Integrate llvm-project @864902e9b4d8bc6d3f0852d5c475e3dc97dd8335 (#18843)
bump llvm-project to
https://github.com/llvm/llvm-project/commit/864902e9b4d8bc6d3f0852d5c475e3dc97dd8335
Main changes in IREE (causing test updates):
- New forall loop canonicalizations are added which fold induction
variables. This can canonicalilze away some index computation, and fold
some extract_slice ops, so a few pipeline tests are changed.

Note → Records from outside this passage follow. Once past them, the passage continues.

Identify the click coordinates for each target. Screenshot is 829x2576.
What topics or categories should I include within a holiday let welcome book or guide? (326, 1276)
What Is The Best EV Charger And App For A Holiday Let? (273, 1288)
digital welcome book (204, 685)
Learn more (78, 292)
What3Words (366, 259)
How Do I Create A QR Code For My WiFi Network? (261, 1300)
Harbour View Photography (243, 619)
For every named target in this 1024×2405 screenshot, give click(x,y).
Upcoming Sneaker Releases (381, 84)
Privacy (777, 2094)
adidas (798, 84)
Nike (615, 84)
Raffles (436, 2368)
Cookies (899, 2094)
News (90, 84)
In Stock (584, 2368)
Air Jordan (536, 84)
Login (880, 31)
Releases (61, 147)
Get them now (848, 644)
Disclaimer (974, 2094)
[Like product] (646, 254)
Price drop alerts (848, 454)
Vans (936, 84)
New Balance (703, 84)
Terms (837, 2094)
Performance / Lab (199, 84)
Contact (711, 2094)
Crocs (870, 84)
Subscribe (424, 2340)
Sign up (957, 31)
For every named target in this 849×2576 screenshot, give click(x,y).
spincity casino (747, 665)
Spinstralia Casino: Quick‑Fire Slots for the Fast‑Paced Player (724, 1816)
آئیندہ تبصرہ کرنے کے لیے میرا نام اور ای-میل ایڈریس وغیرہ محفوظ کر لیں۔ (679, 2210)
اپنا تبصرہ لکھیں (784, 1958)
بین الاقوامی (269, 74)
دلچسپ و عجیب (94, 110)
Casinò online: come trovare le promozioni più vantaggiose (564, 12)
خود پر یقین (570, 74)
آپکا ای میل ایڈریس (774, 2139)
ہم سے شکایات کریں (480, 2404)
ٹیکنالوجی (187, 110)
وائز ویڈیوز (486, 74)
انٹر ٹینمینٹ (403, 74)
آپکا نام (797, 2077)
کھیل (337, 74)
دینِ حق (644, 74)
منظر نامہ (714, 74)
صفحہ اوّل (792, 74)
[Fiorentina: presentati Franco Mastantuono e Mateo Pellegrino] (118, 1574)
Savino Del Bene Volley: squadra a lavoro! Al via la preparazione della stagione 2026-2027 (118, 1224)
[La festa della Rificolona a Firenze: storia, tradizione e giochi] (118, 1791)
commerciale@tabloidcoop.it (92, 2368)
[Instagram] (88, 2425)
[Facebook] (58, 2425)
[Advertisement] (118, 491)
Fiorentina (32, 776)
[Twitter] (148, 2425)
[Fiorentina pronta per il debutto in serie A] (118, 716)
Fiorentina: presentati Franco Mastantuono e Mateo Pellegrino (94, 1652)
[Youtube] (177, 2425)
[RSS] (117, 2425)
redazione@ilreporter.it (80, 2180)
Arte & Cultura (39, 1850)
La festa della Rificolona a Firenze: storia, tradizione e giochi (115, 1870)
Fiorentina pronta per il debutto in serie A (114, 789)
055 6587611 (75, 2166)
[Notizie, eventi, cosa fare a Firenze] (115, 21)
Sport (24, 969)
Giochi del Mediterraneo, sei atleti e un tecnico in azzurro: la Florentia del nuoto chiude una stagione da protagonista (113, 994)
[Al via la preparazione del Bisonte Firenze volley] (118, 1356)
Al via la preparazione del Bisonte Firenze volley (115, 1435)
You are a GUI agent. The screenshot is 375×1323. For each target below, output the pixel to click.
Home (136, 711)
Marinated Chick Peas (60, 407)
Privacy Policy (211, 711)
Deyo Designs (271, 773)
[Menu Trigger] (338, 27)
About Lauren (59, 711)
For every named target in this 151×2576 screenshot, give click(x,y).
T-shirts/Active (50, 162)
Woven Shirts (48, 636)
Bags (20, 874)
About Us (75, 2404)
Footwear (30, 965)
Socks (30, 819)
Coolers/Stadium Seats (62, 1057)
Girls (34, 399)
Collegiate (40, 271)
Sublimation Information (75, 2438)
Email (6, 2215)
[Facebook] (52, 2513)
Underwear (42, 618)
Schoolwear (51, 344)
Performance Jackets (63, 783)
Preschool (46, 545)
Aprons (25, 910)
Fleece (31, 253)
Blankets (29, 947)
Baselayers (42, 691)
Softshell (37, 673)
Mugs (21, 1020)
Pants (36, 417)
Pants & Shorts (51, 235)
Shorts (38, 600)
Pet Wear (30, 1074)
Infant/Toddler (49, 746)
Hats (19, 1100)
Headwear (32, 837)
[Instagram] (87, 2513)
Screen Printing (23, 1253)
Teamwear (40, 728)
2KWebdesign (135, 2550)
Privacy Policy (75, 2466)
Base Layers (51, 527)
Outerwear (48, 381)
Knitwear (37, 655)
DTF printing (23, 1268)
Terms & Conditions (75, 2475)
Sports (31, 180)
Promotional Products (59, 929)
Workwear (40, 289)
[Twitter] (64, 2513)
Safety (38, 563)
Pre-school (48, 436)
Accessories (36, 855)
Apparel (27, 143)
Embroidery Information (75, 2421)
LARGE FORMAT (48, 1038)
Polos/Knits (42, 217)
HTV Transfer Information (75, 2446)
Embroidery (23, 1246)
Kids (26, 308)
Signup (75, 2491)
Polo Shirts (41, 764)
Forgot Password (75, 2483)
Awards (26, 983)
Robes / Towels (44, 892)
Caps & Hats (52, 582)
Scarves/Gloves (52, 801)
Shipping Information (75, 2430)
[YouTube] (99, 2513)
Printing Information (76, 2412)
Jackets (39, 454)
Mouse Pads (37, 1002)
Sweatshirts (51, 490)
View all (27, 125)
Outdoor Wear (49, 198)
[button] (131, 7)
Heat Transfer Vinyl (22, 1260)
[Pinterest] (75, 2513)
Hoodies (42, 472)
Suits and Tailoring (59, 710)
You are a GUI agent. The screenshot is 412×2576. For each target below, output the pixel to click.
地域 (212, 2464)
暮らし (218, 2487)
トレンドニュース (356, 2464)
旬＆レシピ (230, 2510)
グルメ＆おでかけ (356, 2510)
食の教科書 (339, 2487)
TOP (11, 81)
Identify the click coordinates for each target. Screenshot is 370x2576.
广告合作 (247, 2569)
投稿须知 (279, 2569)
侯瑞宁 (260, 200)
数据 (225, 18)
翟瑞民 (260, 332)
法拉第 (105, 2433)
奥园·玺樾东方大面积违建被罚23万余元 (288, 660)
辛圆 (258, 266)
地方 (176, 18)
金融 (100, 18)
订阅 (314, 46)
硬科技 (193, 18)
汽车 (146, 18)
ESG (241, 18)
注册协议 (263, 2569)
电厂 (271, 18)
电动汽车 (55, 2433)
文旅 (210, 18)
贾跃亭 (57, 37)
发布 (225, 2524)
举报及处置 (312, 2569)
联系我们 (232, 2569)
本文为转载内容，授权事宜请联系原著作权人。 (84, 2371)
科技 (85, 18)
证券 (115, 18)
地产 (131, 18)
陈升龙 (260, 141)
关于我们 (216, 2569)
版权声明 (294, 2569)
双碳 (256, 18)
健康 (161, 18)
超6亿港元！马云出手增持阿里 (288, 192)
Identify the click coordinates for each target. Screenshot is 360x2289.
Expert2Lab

- A new option for `hoistRedundantVectorTransfers` (`verifyNonZeroTrip`)
is set, which prevents hoisting from possibly zero trip loops. This
option is flipped in this integrate because it fixes a bug exposed by
forall loop canonicalizations.
---------
Signed-off-by: Max Dawkins <max.dawkins@gmail.com>
diff --git a/compiler/src/iree/compiler/Codegen/Common/OptimizeVectorTransferPass.cpp b/compiler/src/iree/compiler/Codegen/Common/OptimizeVectorTransferPass.cpp
index f300291..ebaabcc 100644
--- a/compiler/src/iree/compiler/Codegen/Common/OptimizeVectorTransferPass.cpp
+++ b/compiler/src/iree/compiler/Codegen/Common/OptimizeVectorTransferPass.cpp
@@ -91,7 +91,8 @@
// Workaround, run loop invariant code motion before hoist redundant
// vector transfer to workaround a bug upstream.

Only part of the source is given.